_WRITTEN REQUEST_
In the documentary filmmaking advice below, reproduce word for word everything from "2. Be upfront" down to "six months later.".

_SOURCE EXTRACT_
How to actually get access:

  1. Start with people you already know or have connections to. Cold-calling subjects rarely works. Warm introductions through mutual contacts are gold.
  2. Be upfront about your intentions from day one. Don’t hide your angle or mislead subjects about what the film is really about. They’ll find out eventually and you’ll lose all trust.
  3. Spend time off-camera first. Before you film anything, just hang out. Build relationships. Let people get comfortable with you. The best documentary footage comes from subjects who forgot the camera was there.
  4. Have a backup plan if primary access falls through. I’ve had three different documentary projects where my main subject bailed midway through. If your entire film depends on one person’s continued participation, you’re one phone call away from disaster.
  5. Document everything in writing. Every access agreement, every permission, every understanding about what you can and can’t film. Verbal agreements mean nothing when someone changes their mind six months later.

For one documentary I worked on about a small music venue, we spent two months just showing up to shows, talking to the owner, buying drinks, and not filming anything. By the time we finally started production, we had access to everything—backstage, sound booth, private owner meetings—because we’d built actual trust.

Pre-Interviews: Your Secret Weapon

Never, ever make someone’s first interview their actual filmed interview.

Why pre-interviews matter:

  • You learn if they’re actually good on camera (some people freeze, ramble, or just can’t articulate)

_INFORMATION PROVIDED_
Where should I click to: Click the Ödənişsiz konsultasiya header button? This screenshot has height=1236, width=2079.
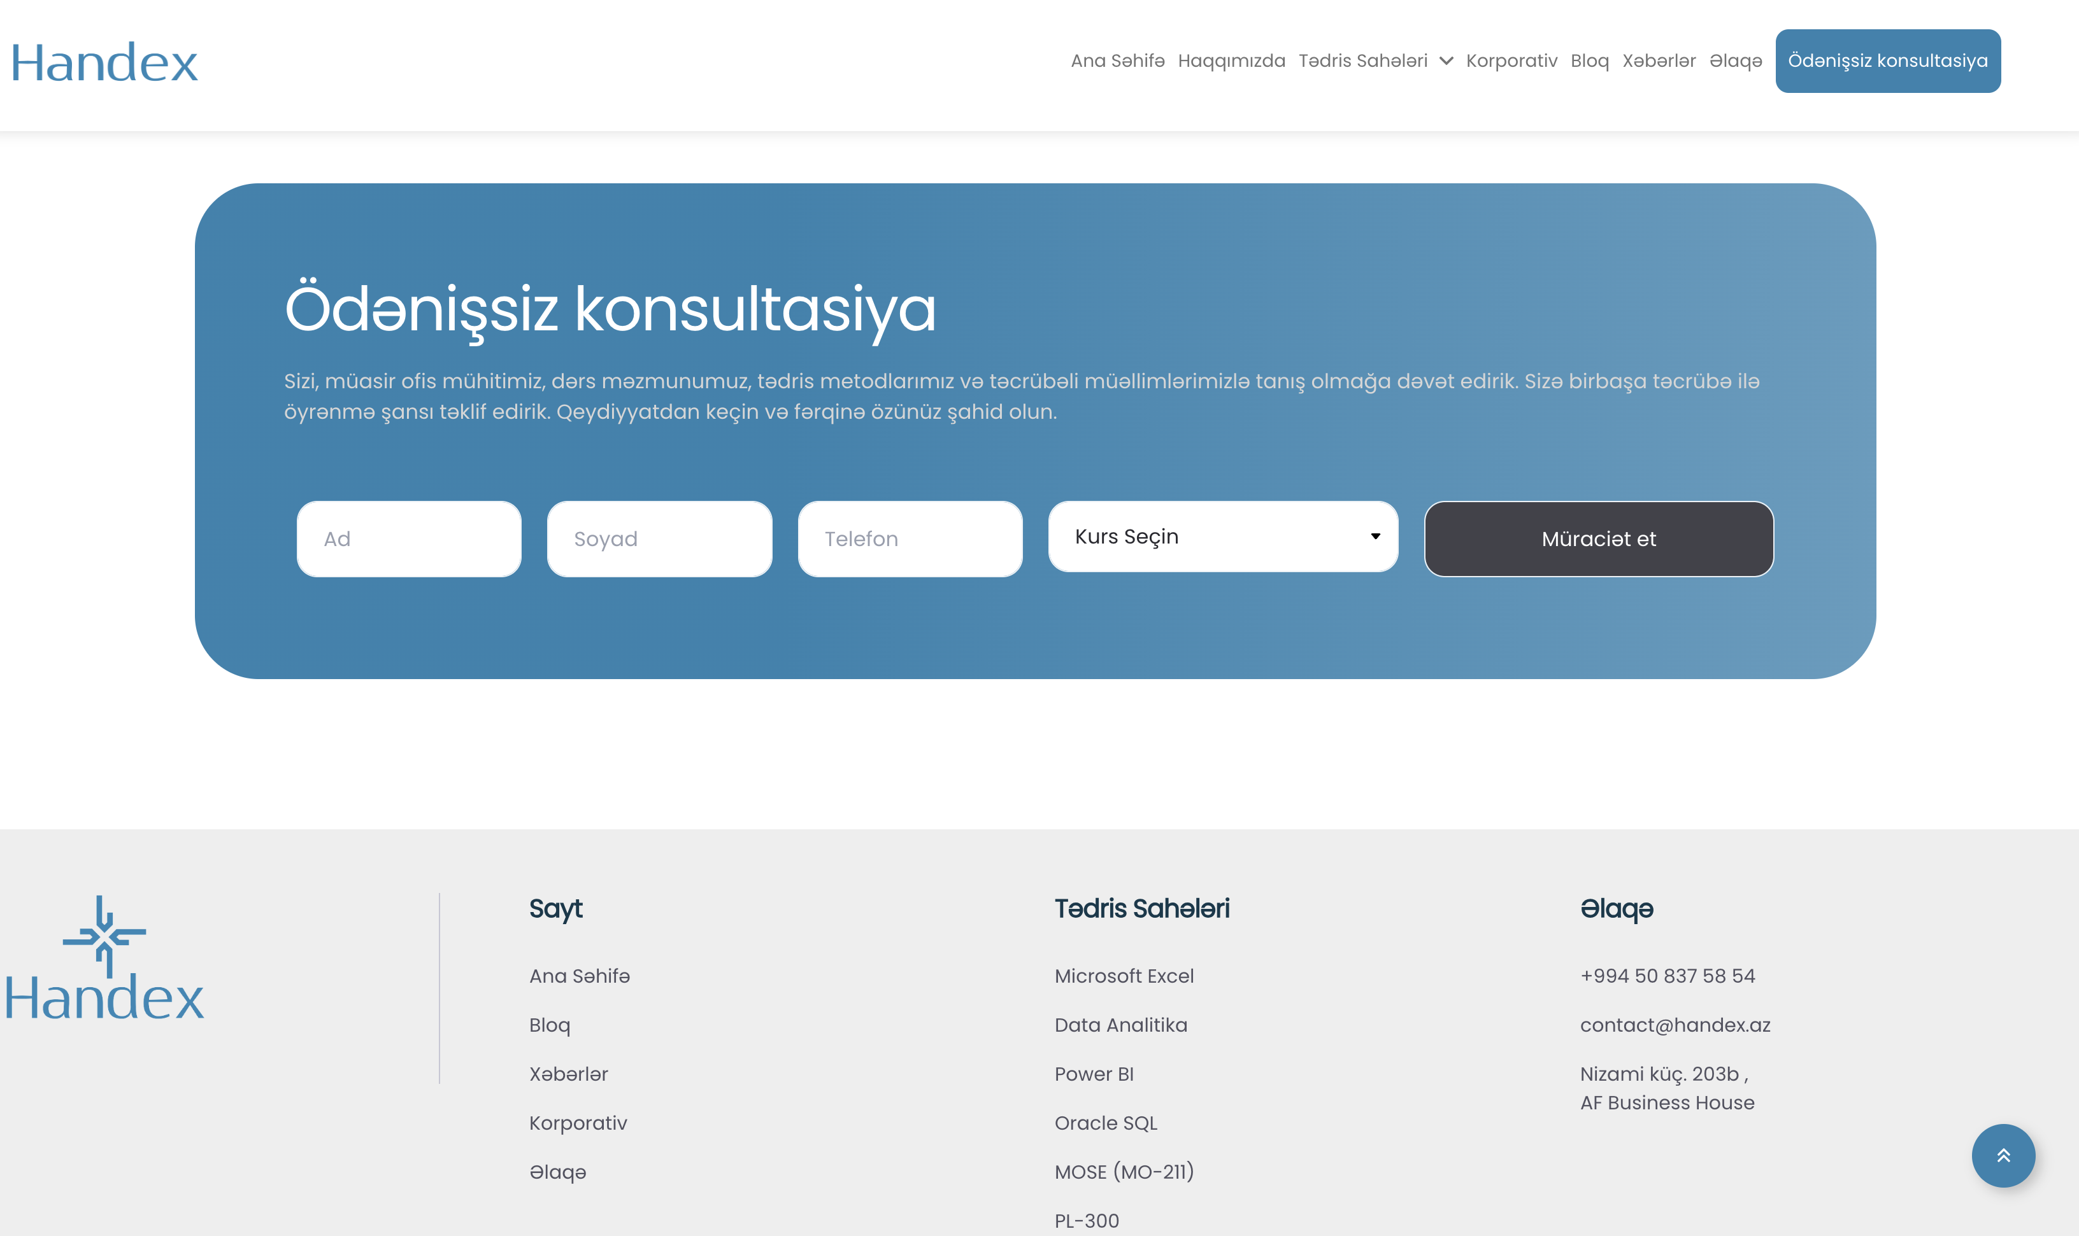tap(1887, 61)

_RESPONSE FOR THIS EXERCISE_
2. Be upfront about your intentions from day one. Don’t hide your angle or mislead subjects about what the film is really about. They’ll find out eventually and you’ll lose all trust.
  3. Spend time off-camera first. Before you film anything, just hang out. Build relationships. Let people get comfortable with you. The best documentary footage comes from subjects who forgot the camera was there.
  4. Have a backup plan if primary access falls through. I’ve had three different documentary projects where my main subject bailed midway through. If your entire film depends on one person’s continued participation, you’re one phone call away from disaster.
  5. Document everything in writing. Every access agreement, every permission, every understanding about what you can and can’t film. Verbal agreements mean nothing when someone changes their mind six months later.